What’s the problem? Modern Scala code written on top of library-ecosystems such as Typelevel is dependent on a huge number of imports to work correctly. The import section reaches 50 lines long in some of my application files, which rivals the actual application code.

Ensuring imports are consistent across files is a source of errors & low-value busy-work. Changes to import lines clog up diffs and distract from more interesting changes. Verbose imports add friction to refactors and experiments.

And at the root, the imports across multiple source files within a project are highly correlated and repetitive, so it is natural to wonder how this repetitive structure could be factored out.

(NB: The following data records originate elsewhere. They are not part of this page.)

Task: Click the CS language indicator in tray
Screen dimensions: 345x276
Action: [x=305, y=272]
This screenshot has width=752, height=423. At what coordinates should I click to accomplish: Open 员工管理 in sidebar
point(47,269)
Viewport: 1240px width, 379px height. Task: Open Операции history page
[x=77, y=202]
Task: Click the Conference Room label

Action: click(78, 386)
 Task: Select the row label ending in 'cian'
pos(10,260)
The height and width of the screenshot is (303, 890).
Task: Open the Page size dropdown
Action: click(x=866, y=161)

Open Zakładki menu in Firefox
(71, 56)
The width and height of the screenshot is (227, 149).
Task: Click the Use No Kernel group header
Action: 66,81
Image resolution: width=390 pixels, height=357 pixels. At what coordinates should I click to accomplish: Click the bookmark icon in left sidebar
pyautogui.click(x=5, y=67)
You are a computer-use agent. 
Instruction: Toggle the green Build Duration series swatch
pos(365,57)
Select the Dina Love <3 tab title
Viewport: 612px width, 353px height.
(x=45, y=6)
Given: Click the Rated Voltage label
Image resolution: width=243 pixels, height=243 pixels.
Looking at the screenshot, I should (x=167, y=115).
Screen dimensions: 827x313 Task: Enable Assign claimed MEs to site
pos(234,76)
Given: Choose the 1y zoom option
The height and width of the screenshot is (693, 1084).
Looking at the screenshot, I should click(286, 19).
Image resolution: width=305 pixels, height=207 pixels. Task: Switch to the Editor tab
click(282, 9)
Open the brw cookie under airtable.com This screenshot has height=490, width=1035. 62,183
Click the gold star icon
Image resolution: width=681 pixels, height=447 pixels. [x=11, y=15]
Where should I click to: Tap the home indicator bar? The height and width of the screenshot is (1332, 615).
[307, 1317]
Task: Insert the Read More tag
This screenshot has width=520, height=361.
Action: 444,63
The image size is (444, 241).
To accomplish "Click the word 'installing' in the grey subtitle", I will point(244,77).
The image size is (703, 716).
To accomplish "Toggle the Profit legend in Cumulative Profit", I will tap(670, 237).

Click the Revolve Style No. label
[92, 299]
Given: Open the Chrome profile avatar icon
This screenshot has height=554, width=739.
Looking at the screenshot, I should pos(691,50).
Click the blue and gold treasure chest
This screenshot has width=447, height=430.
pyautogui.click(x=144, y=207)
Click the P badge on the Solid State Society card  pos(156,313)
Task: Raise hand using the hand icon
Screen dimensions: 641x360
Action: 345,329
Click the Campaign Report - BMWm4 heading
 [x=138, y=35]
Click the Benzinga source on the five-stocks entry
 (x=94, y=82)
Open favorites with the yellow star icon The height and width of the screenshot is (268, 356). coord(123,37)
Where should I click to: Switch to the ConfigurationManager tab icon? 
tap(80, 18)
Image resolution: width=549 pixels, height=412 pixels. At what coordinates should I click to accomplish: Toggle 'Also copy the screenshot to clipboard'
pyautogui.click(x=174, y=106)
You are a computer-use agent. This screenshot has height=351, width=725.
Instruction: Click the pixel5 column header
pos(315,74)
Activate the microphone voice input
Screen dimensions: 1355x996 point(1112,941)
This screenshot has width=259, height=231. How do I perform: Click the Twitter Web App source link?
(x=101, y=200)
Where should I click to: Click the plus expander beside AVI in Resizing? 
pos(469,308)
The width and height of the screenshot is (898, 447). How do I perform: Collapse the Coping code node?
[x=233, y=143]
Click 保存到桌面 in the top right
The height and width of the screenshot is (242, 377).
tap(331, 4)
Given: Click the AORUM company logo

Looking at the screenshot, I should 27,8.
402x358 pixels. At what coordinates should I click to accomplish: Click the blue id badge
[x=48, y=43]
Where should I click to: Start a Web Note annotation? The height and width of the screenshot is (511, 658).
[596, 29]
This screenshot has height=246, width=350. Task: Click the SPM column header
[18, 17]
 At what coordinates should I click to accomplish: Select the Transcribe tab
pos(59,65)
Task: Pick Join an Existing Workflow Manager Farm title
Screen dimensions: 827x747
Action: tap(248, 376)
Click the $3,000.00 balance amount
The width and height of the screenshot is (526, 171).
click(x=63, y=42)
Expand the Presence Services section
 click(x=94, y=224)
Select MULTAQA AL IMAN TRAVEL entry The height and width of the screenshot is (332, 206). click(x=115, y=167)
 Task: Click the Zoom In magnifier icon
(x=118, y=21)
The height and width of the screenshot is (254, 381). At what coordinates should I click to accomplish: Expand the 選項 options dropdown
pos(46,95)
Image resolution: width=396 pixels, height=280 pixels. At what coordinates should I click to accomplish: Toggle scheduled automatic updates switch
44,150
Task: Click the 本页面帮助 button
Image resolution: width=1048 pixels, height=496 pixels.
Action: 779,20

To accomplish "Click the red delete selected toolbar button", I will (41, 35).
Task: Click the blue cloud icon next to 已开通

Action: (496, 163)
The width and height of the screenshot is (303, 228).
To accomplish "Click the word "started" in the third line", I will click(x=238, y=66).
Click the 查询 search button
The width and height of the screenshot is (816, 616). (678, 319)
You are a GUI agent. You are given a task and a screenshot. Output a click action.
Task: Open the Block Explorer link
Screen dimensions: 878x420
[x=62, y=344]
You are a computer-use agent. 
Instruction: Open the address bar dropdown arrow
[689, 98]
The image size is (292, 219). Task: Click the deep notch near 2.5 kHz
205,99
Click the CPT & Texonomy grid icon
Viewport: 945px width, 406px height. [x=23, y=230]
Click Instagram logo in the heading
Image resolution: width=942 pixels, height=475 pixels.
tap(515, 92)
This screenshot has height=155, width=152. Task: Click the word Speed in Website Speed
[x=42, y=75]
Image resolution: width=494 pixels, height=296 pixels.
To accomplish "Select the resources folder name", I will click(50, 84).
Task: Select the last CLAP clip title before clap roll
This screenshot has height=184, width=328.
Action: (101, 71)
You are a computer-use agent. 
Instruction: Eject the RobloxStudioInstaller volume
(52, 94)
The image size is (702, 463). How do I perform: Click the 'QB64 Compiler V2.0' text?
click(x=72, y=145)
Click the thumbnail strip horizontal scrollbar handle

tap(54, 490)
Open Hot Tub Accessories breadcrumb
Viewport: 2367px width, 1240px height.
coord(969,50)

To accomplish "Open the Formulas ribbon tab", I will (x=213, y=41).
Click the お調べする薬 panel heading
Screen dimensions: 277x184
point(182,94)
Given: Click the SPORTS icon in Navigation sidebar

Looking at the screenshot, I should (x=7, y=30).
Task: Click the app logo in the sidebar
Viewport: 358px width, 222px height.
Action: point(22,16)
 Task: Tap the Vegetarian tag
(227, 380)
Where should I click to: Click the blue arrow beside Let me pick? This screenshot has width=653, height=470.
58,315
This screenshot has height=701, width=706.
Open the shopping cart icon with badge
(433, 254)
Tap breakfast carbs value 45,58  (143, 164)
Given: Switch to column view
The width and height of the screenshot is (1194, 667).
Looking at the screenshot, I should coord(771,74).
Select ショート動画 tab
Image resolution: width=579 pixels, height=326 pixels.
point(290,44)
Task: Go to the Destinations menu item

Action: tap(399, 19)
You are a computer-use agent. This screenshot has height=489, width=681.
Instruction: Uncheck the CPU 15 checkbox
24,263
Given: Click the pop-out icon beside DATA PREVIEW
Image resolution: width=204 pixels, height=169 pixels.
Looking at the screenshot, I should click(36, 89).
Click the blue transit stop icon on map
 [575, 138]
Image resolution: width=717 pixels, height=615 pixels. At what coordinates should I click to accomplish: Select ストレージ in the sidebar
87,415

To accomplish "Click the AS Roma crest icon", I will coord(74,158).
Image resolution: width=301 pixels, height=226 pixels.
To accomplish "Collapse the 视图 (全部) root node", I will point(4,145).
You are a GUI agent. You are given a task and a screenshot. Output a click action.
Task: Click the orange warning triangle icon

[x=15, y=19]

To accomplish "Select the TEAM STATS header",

Right now, I can’t find any nice factoring solution up to Scala 3.3.

We’ve heard that, over a decade ago, Ruslan was thinking about solutions to this problem with his pre-SIP.

This was abandoned when it was hoped that export would solve the problem. But export, as it exists today, doesn’t allow whole package namespaces to be re-exported due to it’s focus on generating runtime forwarders. It can’t address the import problem in its present form.

We’ve heard that this is an “implementation limitation” in the Zinc compiler. But the relevant issue has stalled. There’s been no activity in years.

Personally, the most viable proposal I’ve heard is @rssh suggestion of a syntactic mechanism to declare “non-proxy” exports. Such exports do not have any runtime footprint, but rather change which namespaces the compiler looks at when compiling code in the scopes where the export applies.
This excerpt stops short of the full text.